The appellants contend, however, that inasmuch as income is taxable to and must be paid by the earner [Lucas v. Earl, 281 U. S. 111, 50 S. Ct. 241, 74 L. Ed. 731; Burnet v. Leininger, 285 U. S. 136, 52 S. Ct. 345, 76 L. Ed. 665; Van Meter v. Commissioner (C. C. A. 8) 61 F.(2d) 817], the individual partners of Lorenzo E. Anderson & Co. are the earners and the only ones taxable as such. The principle is well established but it does not operate to relieve this taxpayer. The partnership earned its income through its operations in the brokerage business. The Anco Investment Company earned its income through its contract with such partnership. Fraudulent pretense absent, the government accepts the taxpayer as it represents itself to be, and it must make its returns and pay its taxes accordingly. Saenger v. Commissioner (C. C. A. 5) 69 F.(2d) 631; Planters’ Cotton Oil Co. v. Hopkins (C. C. A. *5295) 53 F.(2d) 825. And there is no suggestion that in making its returns the company was actuated by fraudulent motives.
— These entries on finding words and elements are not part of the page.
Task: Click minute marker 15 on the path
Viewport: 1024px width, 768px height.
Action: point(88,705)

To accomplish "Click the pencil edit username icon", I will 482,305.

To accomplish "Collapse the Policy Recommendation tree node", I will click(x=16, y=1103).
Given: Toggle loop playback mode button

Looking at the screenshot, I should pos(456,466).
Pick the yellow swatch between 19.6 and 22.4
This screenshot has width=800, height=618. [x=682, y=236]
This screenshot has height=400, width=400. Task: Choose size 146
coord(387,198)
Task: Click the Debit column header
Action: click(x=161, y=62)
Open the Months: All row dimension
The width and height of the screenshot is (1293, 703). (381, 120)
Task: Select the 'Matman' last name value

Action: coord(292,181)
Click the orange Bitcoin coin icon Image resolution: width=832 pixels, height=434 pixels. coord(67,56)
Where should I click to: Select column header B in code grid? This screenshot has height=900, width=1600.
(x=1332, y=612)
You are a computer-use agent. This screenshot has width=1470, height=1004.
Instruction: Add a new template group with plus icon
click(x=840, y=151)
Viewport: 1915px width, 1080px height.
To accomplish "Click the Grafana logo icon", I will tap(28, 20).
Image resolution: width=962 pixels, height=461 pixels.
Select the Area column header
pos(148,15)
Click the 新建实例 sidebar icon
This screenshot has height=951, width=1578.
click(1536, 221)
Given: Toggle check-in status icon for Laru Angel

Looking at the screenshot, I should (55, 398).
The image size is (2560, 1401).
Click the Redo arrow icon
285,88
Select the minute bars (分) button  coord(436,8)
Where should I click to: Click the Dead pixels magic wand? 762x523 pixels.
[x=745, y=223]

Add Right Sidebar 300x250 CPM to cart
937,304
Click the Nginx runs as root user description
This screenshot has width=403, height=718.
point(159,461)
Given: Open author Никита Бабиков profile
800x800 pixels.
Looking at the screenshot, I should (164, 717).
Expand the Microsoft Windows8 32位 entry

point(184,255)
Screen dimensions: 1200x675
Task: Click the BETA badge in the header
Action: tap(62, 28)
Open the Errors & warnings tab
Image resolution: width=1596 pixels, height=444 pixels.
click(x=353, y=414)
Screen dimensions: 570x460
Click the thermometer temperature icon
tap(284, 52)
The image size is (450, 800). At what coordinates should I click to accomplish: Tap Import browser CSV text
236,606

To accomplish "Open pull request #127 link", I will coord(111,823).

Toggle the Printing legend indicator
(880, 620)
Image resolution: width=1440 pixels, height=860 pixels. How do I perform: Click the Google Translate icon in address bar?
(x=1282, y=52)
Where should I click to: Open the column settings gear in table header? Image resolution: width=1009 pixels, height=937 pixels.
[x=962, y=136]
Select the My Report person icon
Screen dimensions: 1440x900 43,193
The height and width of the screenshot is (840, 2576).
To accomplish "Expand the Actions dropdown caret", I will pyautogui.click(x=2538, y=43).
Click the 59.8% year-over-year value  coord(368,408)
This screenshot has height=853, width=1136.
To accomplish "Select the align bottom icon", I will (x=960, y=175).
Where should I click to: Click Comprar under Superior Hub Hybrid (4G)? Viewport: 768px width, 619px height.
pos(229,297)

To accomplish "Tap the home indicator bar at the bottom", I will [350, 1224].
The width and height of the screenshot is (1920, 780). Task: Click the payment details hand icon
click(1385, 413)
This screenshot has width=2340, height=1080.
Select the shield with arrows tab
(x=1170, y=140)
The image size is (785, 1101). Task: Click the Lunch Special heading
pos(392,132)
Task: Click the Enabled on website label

In each of the following cases cited by appellant [Saenger v. Commissioner, supra; Lucas v. Earl, supra; Peterson v. Commissioner, 27 B. T. A. 1009; Blumenthal v. Commissioner (C. C. A. 2) 60 F.(2d) 715; Parker v. Routzahn (C. C. A. 6) 56 F.(2d) 730; Bishop v. Commissioner (C. C. A. 7) 54 F.(2d) 298; Luce v. Burnet, 60 App. D. C. 393, 55 F.(2d) 751; Harris v. Commissioner (C. C. A. 2) 39 F.(2d) 546; Mitchell v. Bowers (C. C. A. 2) 15 F.(2d) 287], the right to tax to the assignor, as earner, the part of the income assigned by him to another has been sustained. In view of what has been said, these decisions do not affect the conclusion that the Anco Investment Company earned the income involved and was properly subject to tax.

The decision of the Board of Tax Appeals is affirmed.